Il n’est pas cependant professionnel au sens du Code de la Consommation, en tant que propriétaire, personne physique ayant donné un mandat de gestion à la Régie [N], au nom du principe de la personnalité juridique des personnes morales.
Par ailleurs, la différence portant sur la durée de l’engagement entre les mentions manuscrite et dactylographiée est sans conséquence puisque la durée de neuf ans est conforme à celle du bail et que la caution est en toute hypothèse mise en oeuvre dans le délai de six ans, que la mention reproduite à main est similaire à celle à reproduire. Les sommes dues ne sont pas sérieusement contestables au regard du décompte complet actualisé. Monsieur [T] sollicite des délais de paiement sans apporter le moindre justificatif sur sa situation personnelle.
Régulièrement cités par dépôt d’une copie de l’assignation en l’étude de l’huissier et envoi d’une lettre à leur domicile, [I] [C] et [V] [B] ne comparaissent pas.
SUR CE :
En application de l’alinea 2 de l’article 835 du Code de Procédure Civile, dans les cas où l’existence de l’obligation n’est pas sérieusement contestable, le président du tribunal judiciaire peut accorder en réféé une provision au créancier.
Il convient au vu du bail, de la sommation de payer et du décompte des sommes dues de faire droit à la demande dirigée contre le preneur et de le condamner à payer la somme provisionnelle de 23858,16 euros arrêtée au mois de septembre 2024.
Les articles L331-1 et L331-2 du Code de la Consommation prévoyaient lors de la signature des engagements de caution litigieux envers un professionnel, une mention particulière impérative portant la mention de la limite de l’engagement de caution quant à la somme due et quant à la durée de l’engagement. Or les engagements de Messieurs [B] comme de Monsieur [T] comportent bien une limite d’engagement de neuf années alors que la durée du bail est de neuf années.
En revanche les engagements ne comportent pas le montant maximal de la somme qui pourrait être due.
Il existe une contestation sérieuse sur le caractère professionnel du créancier qui, s’il est propriétaire du bien en sa qualité de personne physique, a donné mandat au cabinet B. [N] de gestion locative de son bien le 1er janvier 2022, cabinet dont il était le seul associé et gérant depuis la rédaction des statuts sous forme de SARL en 2003 avec pour activité la gestion locative, et actuellement est dirigé par un tiers depuis fin 2020 au plus tôt.
Dès lors il existe une contestation sur l’obligation des cautions à la dette et la demande dirigée à leur encontre est rejetée.
[I] [C], qui succombe à l’instance, doit en supporter les dépens.

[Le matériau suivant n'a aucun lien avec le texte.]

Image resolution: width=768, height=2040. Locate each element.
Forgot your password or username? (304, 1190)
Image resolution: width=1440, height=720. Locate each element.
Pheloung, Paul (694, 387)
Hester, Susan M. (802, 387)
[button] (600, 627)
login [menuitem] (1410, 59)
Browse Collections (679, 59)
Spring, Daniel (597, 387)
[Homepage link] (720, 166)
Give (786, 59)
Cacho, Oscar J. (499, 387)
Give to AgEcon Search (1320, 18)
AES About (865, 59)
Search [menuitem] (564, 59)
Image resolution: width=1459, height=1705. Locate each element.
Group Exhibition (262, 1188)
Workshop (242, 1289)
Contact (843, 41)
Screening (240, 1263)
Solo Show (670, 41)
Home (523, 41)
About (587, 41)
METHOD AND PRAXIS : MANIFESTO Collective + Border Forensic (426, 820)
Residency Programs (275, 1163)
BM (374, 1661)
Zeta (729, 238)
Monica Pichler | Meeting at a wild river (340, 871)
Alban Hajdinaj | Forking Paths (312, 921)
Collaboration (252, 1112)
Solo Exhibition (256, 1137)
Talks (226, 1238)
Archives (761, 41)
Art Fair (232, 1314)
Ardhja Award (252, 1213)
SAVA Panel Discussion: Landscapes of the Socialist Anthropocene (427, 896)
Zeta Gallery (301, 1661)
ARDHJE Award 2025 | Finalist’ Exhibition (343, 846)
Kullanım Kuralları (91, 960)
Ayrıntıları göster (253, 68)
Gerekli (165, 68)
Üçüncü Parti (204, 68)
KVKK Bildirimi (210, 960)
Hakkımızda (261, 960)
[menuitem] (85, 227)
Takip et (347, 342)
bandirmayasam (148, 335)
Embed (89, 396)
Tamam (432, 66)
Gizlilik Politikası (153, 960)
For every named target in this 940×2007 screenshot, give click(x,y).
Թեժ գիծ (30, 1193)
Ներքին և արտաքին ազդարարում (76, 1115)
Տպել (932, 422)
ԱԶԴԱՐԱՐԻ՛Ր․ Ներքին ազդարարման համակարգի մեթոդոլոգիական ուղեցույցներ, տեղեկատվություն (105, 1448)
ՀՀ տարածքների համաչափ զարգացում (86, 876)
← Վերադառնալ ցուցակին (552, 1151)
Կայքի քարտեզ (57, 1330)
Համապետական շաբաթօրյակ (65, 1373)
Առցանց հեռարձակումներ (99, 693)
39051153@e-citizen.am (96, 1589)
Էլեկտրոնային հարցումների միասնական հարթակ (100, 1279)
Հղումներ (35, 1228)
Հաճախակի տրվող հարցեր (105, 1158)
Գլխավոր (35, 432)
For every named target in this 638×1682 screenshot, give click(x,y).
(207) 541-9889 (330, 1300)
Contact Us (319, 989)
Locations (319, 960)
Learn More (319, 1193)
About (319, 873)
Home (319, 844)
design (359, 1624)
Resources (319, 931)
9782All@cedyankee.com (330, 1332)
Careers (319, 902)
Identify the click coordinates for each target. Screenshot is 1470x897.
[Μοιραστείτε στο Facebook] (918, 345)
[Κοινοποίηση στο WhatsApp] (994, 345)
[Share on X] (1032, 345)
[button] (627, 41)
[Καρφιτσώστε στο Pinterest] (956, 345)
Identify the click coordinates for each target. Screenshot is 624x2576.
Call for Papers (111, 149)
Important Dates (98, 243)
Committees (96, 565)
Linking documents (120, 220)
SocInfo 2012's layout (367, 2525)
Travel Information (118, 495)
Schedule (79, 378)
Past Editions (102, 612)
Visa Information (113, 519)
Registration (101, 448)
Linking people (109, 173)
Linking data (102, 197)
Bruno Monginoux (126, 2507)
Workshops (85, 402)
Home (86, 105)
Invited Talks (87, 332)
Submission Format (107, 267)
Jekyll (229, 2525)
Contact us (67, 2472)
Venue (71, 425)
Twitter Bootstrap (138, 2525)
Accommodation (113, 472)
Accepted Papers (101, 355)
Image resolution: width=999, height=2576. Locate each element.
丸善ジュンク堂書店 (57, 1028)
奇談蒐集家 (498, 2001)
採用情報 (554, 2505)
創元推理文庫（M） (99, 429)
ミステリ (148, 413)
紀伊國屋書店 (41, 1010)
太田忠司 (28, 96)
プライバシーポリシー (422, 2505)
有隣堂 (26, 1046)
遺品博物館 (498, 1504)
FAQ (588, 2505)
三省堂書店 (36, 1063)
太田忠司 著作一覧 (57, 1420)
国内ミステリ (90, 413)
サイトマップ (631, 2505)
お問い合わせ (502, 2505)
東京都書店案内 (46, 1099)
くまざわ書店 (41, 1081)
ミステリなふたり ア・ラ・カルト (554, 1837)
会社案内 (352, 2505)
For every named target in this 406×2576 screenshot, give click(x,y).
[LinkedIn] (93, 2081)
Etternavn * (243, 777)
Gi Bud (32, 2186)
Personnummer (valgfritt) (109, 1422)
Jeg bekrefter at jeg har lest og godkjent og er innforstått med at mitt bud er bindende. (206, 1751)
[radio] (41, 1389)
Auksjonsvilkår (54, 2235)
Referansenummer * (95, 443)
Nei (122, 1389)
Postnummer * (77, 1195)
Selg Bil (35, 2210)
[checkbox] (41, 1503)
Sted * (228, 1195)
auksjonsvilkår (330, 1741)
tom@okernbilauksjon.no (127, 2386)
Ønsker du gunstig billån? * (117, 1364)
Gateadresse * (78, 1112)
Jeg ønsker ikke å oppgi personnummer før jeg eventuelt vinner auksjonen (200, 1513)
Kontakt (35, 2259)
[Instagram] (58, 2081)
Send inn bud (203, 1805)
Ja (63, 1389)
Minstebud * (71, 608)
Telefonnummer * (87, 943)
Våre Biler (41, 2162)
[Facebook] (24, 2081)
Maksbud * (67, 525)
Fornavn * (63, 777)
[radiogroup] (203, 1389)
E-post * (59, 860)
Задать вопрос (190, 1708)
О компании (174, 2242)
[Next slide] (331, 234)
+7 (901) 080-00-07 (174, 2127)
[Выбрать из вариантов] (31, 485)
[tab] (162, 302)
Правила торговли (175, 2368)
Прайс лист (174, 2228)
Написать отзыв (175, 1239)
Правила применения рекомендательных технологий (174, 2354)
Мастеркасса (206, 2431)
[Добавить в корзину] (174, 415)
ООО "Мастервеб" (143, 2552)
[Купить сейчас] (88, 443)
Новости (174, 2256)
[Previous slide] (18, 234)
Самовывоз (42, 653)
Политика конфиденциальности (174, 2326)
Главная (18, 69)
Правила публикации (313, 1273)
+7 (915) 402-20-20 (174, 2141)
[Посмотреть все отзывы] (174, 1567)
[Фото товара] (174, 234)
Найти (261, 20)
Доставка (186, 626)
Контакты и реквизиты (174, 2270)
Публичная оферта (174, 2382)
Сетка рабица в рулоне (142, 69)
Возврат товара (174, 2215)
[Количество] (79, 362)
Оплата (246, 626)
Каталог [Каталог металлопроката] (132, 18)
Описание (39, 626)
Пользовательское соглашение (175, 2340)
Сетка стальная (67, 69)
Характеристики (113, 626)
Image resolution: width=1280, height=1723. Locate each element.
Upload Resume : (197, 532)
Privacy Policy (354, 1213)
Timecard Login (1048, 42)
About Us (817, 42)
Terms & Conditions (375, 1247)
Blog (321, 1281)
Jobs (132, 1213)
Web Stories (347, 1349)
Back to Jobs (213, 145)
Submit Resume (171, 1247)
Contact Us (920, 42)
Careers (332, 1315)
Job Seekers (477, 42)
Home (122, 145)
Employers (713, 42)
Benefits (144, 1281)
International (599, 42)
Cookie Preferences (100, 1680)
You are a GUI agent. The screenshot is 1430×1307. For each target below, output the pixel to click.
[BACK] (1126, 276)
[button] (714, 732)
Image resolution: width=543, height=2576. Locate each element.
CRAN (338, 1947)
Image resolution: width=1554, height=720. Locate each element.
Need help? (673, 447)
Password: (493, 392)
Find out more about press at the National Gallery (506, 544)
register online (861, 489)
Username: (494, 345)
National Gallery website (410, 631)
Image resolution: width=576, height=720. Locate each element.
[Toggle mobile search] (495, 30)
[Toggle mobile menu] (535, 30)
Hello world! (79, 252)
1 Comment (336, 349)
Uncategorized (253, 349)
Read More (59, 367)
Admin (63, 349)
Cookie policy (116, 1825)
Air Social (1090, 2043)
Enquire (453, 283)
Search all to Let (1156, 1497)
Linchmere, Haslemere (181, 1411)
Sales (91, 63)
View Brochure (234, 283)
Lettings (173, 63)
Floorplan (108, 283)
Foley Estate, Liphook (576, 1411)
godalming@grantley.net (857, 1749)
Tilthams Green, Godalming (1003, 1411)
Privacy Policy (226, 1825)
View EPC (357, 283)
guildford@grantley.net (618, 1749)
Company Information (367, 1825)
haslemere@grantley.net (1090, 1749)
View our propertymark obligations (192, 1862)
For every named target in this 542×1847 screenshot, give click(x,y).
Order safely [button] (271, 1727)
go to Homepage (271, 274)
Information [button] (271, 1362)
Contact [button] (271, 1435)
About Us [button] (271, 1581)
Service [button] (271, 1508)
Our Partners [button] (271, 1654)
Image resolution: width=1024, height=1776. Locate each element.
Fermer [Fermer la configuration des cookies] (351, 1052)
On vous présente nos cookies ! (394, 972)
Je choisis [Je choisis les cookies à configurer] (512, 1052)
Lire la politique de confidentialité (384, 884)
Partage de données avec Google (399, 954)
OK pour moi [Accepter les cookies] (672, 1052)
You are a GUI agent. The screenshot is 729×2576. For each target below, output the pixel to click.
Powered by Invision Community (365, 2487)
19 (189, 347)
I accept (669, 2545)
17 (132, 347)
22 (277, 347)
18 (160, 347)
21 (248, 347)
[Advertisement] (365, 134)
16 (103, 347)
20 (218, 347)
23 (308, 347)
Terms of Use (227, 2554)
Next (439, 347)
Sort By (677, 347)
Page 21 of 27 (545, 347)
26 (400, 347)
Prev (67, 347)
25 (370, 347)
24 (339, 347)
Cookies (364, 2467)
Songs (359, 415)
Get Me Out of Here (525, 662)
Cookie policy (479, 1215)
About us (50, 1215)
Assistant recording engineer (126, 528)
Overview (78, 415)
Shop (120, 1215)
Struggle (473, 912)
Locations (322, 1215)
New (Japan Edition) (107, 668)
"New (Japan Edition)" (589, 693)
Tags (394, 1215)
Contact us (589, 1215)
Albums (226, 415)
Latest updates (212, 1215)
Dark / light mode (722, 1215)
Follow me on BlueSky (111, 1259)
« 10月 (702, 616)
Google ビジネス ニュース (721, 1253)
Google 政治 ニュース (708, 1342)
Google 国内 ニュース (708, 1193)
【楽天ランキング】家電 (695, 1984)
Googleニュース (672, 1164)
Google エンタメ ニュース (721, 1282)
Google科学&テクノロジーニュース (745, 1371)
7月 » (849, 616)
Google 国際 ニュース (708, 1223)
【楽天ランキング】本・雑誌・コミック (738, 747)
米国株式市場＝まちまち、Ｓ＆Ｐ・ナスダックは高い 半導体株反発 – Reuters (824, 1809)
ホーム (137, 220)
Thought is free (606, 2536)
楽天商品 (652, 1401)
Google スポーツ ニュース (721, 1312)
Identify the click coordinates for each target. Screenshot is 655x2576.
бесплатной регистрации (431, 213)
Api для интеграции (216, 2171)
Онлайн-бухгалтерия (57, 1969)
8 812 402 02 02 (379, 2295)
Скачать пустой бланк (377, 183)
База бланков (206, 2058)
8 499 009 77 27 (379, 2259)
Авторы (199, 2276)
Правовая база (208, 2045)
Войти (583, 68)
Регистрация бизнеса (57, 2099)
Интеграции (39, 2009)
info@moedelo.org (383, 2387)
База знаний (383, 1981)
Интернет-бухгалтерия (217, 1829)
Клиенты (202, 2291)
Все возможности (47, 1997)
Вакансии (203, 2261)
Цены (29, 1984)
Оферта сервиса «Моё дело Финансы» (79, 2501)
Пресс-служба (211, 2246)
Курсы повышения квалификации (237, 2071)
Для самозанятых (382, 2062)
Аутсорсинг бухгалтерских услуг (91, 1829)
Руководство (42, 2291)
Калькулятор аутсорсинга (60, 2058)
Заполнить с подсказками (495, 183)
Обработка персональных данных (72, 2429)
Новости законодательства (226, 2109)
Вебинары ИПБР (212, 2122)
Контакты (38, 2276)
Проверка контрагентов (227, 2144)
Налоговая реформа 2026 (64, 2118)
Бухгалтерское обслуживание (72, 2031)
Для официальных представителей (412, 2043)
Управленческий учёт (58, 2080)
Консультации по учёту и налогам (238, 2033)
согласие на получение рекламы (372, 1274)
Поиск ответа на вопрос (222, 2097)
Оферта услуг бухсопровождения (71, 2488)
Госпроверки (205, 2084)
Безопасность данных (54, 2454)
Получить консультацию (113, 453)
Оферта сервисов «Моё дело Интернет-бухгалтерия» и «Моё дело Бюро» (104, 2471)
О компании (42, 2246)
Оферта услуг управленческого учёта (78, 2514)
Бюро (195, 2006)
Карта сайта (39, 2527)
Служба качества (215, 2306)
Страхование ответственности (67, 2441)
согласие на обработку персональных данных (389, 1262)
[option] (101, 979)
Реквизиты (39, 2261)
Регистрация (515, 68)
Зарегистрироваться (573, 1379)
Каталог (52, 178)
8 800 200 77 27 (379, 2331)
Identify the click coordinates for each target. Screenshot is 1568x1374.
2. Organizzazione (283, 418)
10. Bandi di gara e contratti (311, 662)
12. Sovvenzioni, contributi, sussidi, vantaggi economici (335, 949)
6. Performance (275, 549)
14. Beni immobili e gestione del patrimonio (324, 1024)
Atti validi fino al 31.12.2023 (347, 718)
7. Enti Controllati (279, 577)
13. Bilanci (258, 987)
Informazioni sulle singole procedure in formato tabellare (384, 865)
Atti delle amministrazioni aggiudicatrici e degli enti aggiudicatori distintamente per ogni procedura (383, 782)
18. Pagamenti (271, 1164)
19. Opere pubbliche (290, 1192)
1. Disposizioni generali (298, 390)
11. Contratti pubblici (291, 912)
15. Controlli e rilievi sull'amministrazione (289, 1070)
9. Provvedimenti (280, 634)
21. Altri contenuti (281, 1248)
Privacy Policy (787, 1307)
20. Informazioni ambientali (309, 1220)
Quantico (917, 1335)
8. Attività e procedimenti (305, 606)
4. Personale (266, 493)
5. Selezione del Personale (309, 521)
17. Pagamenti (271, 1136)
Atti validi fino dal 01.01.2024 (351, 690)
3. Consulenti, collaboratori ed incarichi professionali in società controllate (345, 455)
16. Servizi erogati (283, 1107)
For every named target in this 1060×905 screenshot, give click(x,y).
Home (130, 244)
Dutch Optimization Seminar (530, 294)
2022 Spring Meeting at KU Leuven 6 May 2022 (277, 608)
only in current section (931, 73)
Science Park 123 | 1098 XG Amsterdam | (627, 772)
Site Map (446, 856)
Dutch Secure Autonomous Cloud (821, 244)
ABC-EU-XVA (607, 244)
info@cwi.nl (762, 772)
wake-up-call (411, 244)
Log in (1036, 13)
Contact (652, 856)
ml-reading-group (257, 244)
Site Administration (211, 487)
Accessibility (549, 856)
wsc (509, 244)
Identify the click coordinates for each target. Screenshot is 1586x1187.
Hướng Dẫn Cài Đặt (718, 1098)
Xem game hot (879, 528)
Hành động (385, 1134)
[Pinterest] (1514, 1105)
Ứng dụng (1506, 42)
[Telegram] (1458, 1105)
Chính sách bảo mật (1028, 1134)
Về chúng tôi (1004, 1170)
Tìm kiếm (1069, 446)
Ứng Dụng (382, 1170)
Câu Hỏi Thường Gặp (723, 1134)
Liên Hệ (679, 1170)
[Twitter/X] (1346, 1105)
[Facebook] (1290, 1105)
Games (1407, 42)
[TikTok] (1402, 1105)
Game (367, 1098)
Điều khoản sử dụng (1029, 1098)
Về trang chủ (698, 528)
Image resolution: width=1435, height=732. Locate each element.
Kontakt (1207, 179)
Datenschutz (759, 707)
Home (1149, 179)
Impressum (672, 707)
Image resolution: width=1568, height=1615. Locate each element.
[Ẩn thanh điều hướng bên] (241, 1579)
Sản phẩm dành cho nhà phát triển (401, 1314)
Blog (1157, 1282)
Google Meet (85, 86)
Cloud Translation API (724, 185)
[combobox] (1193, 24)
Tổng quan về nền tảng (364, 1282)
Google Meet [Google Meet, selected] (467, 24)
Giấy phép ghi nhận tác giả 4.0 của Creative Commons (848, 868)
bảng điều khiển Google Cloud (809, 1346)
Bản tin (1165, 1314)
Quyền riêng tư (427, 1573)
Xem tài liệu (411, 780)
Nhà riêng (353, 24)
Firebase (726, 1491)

Il est condamné à payer à Monsieur [N] la somme de 800 euros en application des dispositions de l’article 700 du Code de Procédure Civile.
Il n’apparaît pas inéquitable de laisser à la charge de Monsieur [T] les frais irrépétibles qu’il a exposés.
PAR CES MOTIFS :
Statuant publiquement, par décision réputée contradictoire et en premier ressort :
Condamnons [I] [C] à payer à [Z] [N] la somme provisionnelle de 23858,16 (vingt-trois mille huit cent cinquante-huit euros seize cents) euros au titre des loyers et des charges arrêtés au mois de septembre 2024.
Rejetons les demandes dirigées contre [H] [T] et [V] [B].
Condamnons [I] [C] aux dépens.
Condamnons [I] [C] à payer à [Z] [N] la somme de 800 (huit cents) euros en application des dispositions de l’article 700 du Code de Procédure Civile.
Laissons à la charge de [H] [T] les frais irrépétibles qu’il a exposés.
Ainsi prononcé par Madame Marie-Christine SORLIN, Première vice-présidente, assisté de Madame Florence FENAUTRIGUES.
En foi de quoi, le Président et le greffier ont signé la présente ordonnance.